Source text:

>>>>

29 November 2015

Singleness as good and bad

I've thought a lot about singleness over the years, and so I appreciate good articles about singleness. Dayna Vreeken at YALT recently wrote a good article honestly acknowledging both the good and bad of singleness. I especially appreciate how she stresses how being single is mixed: some things are hard but there is also much joy and good that also should be acknowledged. 

The following are some of the great points that she elaborates on:
It is time we acknowledge being single can, at times, be hard. This is not unique to being single, being married too contains annoyances and pain. But, it is often only acknowledged over coffee, beer, or ‘hallmark’ holidays in back corners of rooms. There is almost no room to truly mourn the pain or difficulty of singleness. So, let’s acknowledge it. . . . Singleness can be painful because often, people who are single expected their lives to go a bit differently. . . . many people pity those who are single rather than extending empathy, hospitality, and trying to truly understand what being single is like for each person. . . . Depending where you live, it is easier to fit in culturally and socially if you are married and/or have kids. . . . There is a notion in society that there is a relational, aka maturity, ladder. . .

<<<<

Supplied information:

>>>>

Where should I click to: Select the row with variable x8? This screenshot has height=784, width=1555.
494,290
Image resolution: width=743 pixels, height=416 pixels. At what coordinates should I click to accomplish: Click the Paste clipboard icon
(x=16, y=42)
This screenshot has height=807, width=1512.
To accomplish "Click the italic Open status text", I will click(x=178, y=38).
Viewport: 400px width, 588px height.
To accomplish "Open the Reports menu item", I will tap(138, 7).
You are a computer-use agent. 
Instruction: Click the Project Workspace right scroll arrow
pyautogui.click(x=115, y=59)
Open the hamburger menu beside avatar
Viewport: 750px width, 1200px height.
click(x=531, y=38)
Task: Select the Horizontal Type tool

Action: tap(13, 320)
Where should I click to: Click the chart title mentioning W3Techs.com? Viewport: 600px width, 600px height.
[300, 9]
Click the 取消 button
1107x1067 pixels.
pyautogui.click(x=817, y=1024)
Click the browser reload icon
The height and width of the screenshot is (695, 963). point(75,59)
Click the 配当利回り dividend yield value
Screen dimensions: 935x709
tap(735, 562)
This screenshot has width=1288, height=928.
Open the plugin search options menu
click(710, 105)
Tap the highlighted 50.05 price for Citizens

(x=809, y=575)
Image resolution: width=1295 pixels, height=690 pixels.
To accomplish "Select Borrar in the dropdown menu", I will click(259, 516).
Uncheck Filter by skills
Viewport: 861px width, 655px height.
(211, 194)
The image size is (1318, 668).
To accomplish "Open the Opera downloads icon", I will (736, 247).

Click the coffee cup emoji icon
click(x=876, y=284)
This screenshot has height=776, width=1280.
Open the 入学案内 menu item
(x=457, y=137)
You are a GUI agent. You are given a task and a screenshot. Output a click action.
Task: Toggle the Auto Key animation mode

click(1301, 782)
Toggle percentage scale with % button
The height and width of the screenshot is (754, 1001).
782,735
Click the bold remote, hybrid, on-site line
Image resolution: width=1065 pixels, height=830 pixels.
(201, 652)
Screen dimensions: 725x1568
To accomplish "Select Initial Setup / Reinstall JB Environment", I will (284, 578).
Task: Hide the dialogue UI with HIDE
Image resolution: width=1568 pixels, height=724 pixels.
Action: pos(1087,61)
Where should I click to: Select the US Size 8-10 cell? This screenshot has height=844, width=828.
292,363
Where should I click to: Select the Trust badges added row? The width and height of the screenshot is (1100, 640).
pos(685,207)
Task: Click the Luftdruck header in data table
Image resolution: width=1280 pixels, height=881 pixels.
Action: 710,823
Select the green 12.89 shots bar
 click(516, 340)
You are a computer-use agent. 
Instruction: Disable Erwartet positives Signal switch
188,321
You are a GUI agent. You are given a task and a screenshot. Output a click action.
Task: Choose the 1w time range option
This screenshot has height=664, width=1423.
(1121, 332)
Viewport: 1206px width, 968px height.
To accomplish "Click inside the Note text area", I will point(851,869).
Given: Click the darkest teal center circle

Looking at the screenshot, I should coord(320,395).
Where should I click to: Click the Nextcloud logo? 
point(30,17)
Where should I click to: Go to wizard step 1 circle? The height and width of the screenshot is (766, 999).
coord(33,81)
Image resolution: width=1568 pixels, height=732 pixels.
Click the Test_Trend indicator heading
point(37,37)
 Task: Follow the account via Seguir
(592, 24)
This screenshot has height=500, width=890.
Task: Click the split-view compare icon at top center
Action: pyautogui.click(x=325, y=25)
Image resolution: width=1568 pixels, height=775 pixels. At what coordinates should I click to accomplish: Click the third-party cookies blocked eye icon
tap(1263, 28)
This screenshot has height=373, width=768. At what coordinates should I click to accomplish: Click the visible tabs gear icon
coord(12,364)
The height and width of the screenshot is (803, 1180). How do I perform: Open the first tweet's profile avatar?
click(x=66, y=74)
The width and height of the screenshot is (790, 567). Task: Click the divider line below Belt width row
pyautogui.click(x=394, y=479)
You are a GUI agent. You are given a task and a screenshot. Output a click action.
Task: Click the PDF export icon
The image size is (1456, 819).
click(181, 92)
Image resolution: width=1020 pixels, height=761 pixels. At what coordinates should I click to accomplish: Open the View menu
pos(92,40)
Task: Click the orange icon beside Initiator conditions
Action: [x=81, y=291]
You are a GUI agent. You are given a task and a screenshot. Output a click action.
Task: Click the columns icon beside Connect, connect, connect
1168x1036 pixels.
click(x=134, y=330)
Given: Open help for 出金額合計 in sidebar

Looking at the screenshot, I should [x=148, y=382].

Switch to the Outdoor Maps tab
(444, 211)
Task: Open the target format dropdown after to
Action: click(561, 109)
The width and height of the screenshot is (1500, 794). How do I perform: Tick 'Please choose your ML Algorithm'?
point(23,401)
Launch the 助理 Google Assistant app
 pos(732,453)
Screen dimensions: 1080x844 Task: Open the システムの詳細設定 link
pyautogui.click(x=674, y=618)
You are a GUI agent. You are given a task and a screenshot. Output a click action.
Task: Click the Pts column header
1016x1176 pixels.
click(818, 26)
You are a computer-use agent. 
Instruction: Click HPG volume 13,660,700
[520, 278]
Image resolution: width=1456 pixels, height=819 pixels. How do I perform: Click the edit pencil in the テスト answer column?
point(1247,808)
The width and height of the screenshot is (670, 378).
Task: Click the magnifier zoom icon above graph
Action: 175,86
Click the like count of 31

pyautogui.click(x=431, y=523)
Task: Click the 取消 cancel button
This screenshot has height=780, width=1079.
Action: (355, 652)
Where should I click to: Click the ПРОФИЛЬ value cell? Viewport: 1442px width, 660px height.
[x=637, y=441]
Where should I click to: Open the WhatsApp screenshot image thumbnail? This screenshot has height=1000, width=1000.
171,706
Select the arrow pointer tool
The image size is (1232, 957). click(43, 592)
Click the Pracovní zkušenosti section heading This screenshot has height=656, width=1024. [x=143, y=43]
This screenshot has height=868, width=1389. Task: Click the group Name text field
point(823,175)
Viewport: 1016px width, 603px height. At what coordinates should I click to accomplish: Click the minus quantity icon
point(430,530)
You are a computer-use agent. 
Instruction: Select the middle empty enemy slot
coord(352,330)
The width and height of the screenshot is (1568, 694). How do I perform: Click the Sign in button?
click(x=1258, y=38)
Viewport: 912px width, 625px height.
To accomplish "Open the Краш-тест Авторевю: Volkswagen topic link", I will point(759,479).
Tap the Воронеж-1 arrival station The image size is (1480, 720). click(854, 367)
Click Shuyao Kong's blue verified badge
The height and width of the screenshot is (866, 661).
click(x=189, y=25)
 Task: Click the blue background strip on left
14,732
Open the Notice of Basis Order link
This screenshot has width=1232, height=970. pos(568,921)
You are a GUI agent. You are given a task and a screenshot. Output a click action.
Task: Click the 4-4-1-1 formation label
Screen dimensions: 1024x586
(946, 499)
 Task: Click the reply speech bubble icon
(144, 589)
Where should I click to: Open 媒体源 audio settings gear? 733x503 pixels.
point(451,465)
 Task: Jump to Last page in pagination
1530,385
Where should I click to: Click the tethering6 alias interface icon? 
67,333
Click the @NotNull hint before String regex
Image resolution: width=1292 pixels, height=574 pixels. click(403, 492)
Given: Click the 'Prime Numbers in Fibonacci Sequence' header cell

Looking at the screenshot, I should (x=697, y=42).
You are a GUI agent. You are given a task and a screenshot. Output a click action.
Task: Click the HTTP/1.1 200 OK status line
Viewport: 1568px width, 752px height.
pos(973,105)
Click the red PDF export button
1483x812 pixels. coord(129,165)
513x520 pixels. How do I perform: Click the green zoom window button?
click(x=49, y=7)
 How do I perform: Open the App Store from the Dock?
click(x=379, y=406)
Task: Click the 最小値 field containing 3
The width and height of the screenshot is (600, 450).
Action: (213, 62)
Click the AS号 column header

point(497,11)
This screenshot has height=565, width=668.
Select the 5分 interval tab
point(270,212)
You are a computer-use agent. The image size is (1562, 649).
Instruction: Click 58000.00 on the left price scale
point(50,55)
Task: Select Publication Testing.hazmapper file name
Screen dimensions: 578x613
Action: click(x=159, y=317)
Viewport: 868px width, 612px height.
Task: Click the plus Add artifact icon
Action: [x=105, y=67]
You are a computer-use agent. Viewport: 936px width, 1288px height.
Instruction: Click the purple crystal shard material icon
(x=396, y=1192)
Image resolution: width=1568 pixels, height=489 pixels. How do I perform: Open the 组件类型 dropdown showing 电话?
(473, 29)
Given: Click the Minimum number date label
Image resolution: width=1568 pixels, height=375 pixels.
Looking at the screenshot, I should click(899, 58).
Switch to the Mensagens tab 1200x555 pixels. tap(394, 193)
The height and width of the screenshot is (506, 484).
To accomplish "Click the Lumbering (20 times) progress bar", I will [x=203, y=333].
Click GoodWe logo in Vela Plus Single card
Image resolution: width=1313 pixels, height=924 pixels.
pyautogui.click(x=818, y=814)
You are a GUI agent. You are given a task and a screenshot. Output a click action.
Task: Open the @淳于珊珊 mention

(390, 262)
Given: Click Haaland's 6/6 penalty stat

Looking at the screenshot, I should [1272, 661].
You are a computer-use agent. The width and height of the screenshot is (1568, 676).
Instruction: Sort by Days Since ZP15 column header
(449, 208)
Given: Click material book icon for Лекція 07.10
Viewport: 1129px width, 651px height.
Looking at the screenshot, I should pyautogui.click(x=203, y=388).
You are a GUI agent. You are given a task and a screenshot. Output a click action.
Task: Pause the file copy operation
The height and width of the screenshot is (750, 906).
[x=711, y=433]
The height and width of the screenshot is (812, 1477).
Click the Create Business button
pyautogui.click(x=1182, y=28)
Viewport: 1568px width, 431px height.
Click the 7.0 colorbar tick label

<<<<

Rewrite the paragraph of the post on singleness that begins "I've thought a lot about singleness" as a short bulleted list that keeps its main facts.

- The writer has thought a lot about singleness over the years and appreciates good articles about it.
- Dayna Vreeken at YALT recently wrote a good article that honestly acknowledges both the good and the bad of singleness.
- The writer especially values her point that being single is mixed: some things are hard, but there is also much joy and good that should be acknowledged.